Faye Webster loves the feeling of a first take: writing a song, then heading to the studio with her band to track it live the very next day. When you listen to the 25-year-old Atlanta songwriter’s poised and plainspoken albums, you can hear why: she channels emotions that are so aching, they seem to be coming into existence at that very moment. Webster captures the spark before it has a chance to fade.
Faye's last album I Know I’m Funny haha is her most realized manifestation of this emotional and musical alchemy. Continuing to bloom after her 2019 breakthrough Atlanta Millionaires Club, Webster’s sound draws as much from the lap-steel singer-songwriter pop of the 1970s and teardrop country tunes as it does from the audacious personalities of her city’s rap and R&B community, where she first found a home on Awful Records.
In the four years since Atlanta Millionaire Club, Webster’s profile has steadily risen—as she played festivals and theatres across the world, giving rise to legions of fans, she even found her way onto the end-of-year lists of Barack Obama, Wilco and Tyler The Creator.
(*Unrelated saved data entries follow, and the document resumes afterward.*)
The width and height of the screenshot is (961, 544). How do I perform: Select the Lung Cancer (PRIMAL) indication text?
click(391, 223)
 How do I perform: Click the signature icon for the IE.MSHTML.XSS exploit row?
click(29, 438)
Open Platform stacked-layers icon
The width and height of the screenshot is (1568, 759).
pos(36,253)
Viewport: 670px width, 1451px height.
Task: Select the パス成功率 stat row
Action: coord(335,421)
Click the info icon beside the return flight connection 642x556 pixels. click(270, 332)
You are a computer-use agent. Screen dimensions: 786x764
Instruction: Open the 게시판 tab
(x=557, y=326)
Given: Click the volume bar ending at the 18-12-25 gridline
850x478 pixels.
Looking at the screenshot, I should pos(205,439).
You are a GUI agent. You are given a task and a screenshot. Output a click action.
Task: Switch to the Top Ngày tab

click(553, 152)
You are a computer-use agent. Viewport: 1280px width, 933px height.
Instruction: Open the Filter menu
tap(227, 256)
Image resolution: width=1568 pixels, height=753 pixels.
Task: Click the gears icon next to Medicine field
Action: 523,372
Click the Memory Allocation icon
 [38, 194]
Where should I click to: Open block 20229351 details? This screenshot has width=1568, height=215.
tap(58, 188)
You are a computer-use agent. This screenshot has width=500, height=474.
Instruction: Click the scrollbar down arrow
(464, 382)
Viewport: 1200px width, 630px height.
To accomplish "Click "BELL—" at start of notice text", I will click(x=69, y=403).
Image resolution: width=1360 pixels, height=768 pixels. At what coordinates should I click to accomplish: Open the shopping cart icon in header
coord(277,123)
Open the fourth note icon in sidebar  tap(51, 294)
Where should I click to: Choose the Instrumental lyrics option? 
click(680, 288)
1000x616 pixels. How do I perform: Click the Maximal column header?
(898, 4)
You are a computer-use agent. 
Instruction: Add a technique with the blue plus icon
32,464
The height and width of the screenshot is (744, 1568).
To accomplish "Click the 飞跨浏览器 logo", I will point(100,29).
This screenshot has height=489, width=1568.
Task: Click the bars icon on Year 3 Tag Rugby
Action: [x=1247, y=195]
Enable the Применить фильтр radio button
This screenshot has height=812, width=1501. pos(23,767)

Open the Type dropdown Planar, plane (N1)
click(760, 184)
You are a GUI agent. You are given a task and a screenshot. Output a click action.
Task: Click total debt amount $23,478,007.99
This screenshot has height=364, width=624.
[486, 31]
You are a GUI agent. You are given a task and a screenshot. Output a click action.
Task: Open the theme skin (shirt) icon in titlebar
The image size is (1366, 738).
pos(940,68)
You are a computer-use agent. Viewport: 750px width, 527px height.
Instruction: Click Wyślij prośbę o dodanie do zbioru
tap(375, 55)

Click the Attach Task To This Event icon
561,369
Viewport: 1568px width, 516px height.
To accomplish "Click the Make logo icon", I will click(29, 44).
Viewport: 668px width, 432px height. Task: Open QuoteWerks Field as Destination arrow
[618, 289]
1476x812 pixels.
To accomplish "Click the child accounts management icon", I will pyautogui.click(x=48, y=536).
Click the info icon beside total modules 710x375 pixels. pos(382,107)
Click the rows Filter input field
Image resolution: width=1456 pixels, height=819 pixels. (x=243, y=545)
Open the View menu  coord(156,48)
“One of my favorite things about songwriting is taking thoughts that people don’t really think are worthy, or might overlook, and highlighting them,” Webster says. “I like saying things that everybody thinks, but nobody’s saying… I hope people will relate to my songs, and not just be like ‘this is a good record’ but ‘this makes me feel something. This is making me think differently, this is making me question things.’ I told myself a few years ago that I was going to be more honest in my songwriting, that honesty is the best route to take with music. If I have a voice and people are listening to me, I’m not going to waste it.”